De la page à l’écran
Comment décririez-vous les principales différences entre les romans et la manière dont vous les adaptez dans la série ? Pour condenser la saga, avez-vous omis totalement certains personnages, supprimé des situations ? Inversement, avez-vous créé des événements « composites » nouveaux qui vous permettent d’amalgamer plusieurs scènes de différents tomes ?
Oui, cela représente effectivement une grande partie de ce que nous devons faire pour transposer toute la saga. Les livres sont longs et très denses, vous savez. En tout, cela représente plus de 20 000 pages de contenu narratif ! De ce fait, l’essentiel de notre tâche consiste à imaginer comment condenser tout cela. Et pour y parvenir efficacement, nous ne pouvons pas nous contenter de ne faire que des coupes : nous devons inventer aussi des choses nouvelles. Si nous nous contentions de sabrer dans le texte, nous risquerions de donner aux spectateurs l’impression qu’ils sont en train de lire les notes en marge d’un roman, sans que l’histoire leur soit narrée visuellement dans toute sa richesse. On ne peut pas être aussi synthétique que cela. Nous tenons à présenter le récit de la meilleure manière possible, c’est très important à nos yeux. Nous devons aussi tenir compte du fait qu’une grande partie de notre public n’a pas lu ces romans et ne connaît ni cet univers, ni ces personnages. Ces spectateurs doivent donc découvrir un récit qui leur semblera complet et totalement satisfaisant en lui-même, indépendemment de la manière dont tout cela a été raconté dans les romans. Ce serait terrible s’ils avaient le sentiment que des morceaux entier du récit ont été coupés, alors qu’ils ignorent ce qui figurait initialement dans les livres ! Voilà la raison pour laquelle nous procédons ainsi. Vous savez, je suis sûr que certains fans des romans sont parfois frustrés en découvrant que nous avons ajouté de nouvelles péripéties ou inventé des personnages, alors que nous ne traitons même pas l’intégralité ce qui figure dans la saga littéraire…Mais cela fait partie de notre job de scénaristes. Nous devons créer une continuité narrative qui va sembler complète et cohérente à quelqu’un qui ne connaît pas cet univers, et qui va s’installer confortablement dans un fauteuil de son salon pour découvrir la série.
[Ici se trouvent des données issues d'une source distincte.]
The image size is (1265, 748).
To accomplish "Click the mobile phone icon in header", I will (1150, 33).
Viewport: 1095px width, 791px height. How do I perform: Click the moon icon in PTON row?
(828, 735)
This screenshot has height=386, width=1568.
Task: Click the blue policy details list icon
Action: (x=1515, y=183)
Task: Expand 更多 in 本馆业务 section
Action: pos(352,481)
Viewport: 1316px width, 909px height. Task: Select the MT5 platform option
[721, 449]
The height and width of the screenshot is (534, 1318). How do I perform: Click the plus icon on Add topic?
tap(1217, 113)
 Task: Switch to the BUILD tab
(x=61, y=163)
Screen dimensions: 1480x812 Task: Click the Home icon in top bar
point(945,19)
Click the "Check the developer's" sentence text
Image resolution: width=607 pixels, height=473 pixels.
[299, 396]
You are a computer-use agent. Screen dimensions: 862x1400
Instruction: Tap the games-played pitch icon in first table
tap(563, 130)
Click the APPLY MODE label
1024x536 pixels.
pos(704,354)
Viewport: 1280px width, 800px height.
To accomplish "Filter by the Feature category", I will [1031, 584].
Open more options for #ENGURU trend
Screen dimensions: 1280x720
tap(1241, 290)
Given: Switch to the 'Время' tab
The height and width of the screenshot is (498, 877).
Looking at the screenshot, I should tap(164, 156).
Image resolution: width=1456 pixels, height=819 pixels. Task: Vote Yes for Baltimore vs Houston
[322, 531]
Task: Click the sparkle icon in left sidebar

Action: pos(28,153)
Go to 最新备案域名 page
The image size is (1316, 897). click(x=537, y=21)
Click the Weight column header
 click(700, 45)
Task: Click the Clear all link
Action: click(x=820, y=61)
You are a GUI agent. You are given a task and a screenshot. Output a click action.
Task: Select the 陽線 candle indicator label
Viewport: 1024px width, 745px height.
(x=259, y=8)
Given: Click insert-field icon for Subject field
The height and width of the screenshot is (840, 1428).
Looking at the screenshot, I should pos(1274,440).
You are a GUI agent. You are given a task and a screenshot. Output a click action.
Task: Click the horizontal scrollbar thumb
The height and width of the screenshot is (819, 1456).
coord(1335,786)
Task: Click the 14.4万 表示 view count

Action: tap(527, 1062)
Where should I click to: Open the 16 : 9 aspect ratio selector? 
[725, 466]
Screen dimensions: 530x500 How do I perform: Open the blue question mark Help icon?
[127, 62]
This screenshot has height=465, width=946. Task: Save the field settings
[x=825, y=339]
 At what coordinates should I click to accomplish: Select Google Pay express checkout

Une saga originale, qui s’affranchit de la tutelle de Tolkien
Ce qui est très appréciable dans la série, et qui la différencie de la référence absolue de la Fantasy – la saga du SEIGNEUR DES ANNEAUX - c’est que personne n’est entièrement bon ni mauvais dans LA ROUE DU TEMPS. Les héros principaux peuvent se tromper lourdement, provoquer des catastrophes et aider involontairement le camp du mal. On découvre aussi de nombreuses strates de conflits entre les différents royaumes et même au cœur de l’organisation des Aes Sedai, cet ordre qui forme et rassemble les femmes capables d’utiliser le pouvoir magique de l’Unique... L’un des défis que vous deviez relever en tant que showrunner consistait à présenter tout cela peu à peu au public, afin que ce soit compréhensible et relativement facile à suivre, et vous y êtes parvenu. Pouvez-vous nous parler de ce processus complexe, et de la manière dont vous avez utilisé votre connaissance des romans pour atteindre cet objectif ?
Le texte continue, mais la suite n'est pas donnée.